Cardiac MRI > Technique > Imaging of Flowing Blood
Imaging of Flowing Blood
Velocity encoded gradient echo imaging (VENC), also known as phase contrast imaging, is an MR technique for quantifying flowing blood. By measuring the phase shift that occurs as protons in the blood move through a magnetic field, the velocity and direction of the blood can be obtained. To obtain accurate measurements from a VENC image, a plane must be selected that is perpendicular to the path of the flowing blood. The technique creates a velocity encoded image for multiple phases of the heart cycle, thus creating a cine. In the cine produced, stationary tissue appears gray with tissue moving through the plane appearing as shades of either white or black, depending on the direction. The more white or black the tissue is, the faster it is moving. Quantification of blood flow is performed by software that requires the user to outline the vessel of interest for each phase. The software produces time-velocity and time-flow curves.
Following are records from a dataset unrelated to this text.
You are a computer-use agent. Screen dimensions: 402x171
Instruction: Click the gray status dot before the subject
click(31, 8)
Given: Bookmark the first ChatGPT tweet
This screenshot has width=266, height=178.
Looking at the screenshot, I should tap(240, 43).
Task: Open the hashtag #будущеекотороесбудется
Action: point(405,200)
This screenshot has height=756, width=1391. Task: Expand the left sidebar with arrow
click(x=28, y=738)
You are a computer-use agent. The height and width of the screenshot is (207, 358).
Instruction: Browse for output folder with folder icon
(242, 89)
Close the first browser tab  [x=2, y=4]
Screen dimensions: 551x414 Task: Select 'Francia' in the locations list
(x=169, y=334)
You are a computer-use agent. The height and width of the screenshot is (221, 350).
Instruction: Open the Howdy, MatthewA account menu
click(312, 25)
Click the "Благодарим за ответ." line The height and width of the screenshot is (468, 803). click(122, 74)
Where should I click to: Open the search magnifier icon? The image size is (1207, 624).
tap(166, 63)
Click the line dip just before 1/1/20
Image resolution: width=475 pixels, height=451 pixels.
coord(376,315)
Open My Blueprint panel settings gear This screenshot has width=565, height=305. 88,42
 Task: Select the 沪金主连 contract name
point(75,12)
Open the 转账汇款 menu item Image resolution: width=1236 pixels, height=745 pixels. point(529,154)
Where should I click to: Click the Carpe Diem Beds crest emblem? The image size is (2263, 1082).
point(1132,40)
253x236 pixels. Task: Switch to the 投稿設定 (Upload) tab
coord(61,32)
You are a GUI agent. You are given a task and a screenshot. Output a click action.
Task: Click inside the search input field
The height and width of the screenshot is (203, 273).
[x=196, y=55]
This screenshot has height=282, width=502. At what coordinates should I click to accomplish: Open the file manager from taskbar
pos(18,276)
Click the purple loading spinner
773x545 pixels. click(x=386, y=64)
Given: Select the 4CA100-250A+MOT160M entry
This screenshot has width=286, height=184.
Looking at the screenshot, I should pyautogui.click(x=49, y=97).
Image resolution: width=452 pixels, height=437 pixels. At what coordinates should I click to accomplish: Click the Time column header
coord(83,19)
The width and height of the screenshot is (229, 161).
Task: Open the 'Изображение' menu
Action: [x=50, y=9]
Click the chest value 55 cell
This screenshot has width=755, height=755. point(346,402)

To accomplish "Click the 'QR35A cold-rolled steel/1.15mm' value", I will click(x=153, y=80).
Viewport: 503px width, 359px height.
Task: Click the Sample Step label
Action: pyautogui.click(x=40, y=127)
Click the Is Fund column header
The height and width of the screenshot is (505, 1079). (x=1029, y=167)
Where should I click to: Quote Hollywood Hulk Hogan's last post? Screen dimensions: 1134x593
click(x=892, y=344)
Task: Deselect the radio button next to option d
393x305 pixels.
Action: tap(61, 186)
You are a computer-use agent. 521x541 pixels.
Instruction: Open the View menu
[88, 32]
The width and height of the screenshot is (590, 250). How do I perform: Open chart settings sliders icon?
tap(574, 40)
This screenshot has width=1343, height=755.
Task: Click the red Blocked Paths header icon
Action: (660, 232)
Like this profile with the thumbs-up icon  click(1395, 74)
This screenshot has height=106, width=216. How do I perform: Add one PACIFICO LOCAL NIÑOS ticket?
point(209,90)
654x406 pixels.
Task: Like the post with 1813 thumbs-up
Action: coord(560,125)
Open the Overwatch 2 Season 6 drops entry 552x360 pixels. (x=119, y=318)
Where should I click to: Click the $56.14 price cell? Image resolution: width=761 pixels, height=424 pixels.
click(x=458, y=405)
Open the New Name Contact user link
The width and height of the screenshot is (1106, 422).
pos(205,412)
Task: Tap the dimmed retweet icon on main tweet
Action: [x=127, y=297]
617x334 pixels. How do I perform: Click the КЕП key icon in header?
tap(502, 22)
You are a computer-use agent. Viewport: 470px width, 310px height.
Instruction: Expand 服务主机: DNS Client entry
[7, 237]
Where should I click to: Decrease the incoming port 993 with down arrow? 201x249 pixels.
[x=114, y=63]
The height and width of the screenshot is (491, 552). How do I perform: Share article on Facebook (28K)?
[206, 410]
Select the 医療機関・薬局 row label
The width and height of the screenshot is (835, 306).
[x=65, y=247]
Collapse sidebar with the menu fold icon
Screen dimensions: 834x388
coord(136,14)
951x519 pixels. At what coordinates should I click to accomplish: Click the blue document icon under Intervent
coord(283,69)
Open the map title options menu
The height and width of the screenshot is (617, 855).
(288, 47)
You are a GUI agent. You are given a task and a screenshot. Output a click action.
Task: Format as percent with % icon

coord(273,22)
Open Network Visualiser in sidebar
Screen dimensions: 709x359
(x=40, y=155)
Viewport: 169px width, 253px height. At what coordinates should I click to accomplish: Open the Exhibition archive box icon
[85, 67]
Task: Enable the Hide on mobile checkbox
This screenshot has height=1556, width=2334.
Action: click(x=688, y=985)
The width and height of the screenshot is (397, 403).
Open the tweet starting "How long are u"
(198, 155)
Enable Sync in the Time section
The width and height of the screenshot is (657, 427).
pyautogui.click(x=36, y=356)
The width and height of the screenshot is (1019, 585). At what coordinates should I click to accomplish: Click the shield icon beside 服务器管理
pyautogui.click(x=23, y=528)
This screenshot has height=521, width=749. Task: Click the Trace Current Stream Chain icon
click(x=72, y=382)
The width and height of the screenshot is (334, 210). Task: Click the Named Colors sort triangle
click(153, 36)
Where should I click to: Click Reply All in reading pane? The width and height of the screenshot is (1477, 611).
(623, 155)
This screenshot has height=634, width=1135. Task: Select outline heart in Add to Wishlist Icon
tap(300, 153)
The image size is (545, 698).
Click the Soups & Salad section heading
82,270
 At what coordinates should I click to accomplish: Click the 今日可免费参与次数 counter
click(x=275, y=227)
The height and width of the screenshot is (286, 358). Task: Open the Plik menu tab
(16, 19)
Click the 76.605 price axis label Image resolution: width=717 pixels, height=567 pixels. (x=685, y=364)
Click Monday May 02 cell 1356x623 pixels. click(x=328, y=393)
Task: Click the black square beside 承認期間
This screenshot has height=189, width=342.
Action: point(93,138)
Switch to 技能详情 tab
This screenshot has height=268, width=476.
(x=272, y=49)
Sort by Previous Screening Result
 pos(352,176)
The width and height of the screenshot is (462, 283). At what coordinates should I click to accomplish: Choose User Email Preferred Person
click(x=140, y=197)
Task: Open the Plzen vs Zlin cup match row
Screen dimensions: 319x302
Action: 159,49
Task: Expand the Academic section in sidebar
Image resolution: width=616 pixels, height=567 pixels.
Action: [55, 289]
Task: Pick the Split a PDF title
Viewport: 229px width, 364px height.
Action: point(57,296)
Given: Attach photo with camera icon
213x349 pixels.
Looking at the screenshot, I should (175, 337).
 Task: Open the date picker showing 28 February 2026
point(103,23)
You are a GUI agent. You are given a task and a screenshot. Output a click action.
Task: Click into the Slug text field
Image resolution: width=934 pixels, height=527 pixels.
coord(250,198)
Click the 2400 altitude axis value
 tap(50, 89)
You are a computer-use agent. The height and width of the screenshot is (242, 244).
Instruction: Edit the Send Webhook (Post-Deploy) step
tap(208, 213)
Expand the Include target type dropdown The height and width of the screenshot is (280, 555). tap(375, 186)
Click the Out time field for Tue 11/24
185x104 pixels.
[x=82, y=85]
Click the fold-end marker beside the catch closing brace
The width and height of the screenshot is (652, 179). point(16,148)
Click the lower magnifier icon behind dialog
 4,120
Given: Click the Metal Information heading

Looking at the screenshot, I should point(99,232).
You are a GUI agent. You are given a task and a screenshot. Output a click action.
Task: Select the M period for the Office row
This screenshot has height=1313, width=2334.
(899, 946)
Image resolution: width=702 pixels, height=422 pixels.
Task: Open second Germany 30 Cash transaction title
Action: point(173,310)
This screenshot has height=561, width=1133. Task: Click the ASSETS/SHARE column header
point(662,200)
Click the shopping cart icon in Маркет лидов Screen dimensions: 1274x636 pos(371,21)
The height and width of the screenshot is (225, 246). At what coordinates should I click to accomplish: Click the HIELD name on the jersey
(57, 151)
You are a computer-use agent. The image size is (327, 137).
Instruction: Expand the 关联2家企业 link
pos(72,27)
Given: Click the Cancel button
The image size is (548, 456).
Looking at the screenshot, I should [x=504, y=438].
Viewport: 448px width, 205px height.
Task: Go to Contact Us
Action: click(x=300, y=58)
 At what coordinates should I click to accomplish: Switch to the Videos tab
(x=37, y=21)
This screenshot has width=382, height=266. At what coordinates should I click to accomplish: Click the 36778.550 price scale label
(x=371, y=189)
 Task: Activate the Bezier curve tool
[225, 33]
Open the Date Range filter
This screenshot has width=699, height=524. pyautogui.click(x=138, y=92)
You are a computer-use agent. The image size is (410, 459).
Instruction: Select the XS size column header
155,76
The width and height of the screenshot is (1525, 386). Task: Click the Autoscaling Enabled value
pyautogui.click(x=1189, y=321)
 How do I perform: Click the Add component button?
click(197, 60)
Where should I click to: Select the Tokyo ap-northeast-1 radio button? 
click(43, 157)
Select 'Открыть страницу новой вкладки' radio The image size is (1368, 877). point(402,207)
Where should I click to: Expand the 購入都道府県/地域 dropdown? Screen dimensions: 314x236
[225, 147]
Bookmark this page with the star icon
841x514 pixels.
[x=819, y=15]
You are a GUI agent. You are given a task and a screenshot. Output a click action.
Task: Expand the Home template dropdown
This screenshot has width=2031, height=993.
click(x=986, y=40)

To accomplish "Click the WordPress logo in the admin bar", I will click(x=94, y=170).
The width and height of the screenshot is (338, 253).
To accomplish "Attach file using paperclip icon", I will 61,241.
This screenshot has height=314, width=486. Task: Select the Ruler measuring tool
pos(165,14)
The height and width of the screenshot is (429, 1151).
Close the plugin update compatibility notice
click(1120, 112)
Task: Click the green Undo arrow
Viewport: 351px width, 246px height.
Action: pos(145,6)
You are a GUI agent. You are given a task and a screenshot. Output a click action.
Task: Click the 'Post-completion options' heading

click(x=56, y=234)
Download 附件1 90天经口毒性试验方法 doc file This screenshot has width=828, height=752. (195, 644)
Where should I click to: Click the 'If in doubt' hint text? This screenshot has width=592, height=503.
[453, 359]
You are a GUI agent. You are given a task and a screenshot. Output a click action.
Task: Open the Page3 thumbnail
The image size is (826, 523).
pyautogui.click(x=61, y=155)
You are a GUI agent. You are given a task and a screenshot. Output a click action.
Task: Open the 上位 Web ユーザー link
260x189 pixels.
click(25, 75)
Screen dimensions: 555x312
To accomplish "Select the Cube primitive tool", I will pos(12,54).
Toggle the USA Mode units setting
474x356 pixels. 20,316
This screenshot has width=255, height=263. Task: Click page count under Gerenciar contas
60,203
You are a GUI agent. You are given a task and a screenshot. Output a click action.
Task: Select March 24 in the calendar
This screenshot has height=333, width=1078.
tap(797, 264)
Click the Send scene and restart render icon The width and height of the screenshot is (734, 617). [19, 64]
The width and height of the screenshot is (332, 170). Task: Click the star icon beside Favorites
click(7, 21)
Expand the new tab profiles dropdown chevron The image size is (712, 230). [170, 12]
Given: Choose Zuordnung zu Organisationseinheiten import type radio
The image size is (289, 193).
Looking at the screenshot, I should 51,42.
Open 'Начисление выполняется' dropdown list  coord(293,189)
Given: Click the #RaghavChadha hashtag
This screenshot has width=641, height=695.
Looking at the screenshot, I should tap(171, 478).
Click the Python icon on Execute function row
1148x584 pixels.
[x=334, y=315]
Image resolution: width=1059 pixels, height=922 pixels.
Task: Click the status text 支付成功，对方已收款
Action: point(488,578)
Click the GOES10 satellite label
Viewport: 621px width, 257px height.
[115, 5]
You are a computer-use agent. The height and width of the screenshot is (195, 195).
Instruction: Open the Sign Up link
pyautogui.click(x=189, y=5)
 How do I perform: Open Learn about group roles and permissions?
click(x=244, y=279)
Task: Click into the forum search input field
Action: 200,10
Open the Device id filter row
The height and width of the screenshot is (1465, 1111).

This technique is valuable for evaluating stenoses. A pressure gradient across a lesion can be calculated from blood velocities. Blood flow is quantified from the individual blood velocities at each point over the cross section of the blood vessel. This technique can be employed to determine the relative flows in the systemic and pulmonary systems when evaluating a cardiac shunt, determining the pressure gradient across a stenotic valve, or the regurgitant flow through a valve.
The figure on the left is a gradient echo cine of a patient with pulmonary valve regurgitation. A perpendicular line is drawn through the proximal pulmonary artery to designate the plane for the VENC cine on the right. During systole, there is white signal due to blood flowing towards the pulmonary arteries. However, as the cardiac cycle progresses, the signal becomes black in diastole due to the regurgitant blood flowing back into the right ventricle.
The figure shows a graphic representation of flow in the pulmonary artery. It is positive early in the cardiac cycle, but becomes negative during diastole due to regurgitant flow.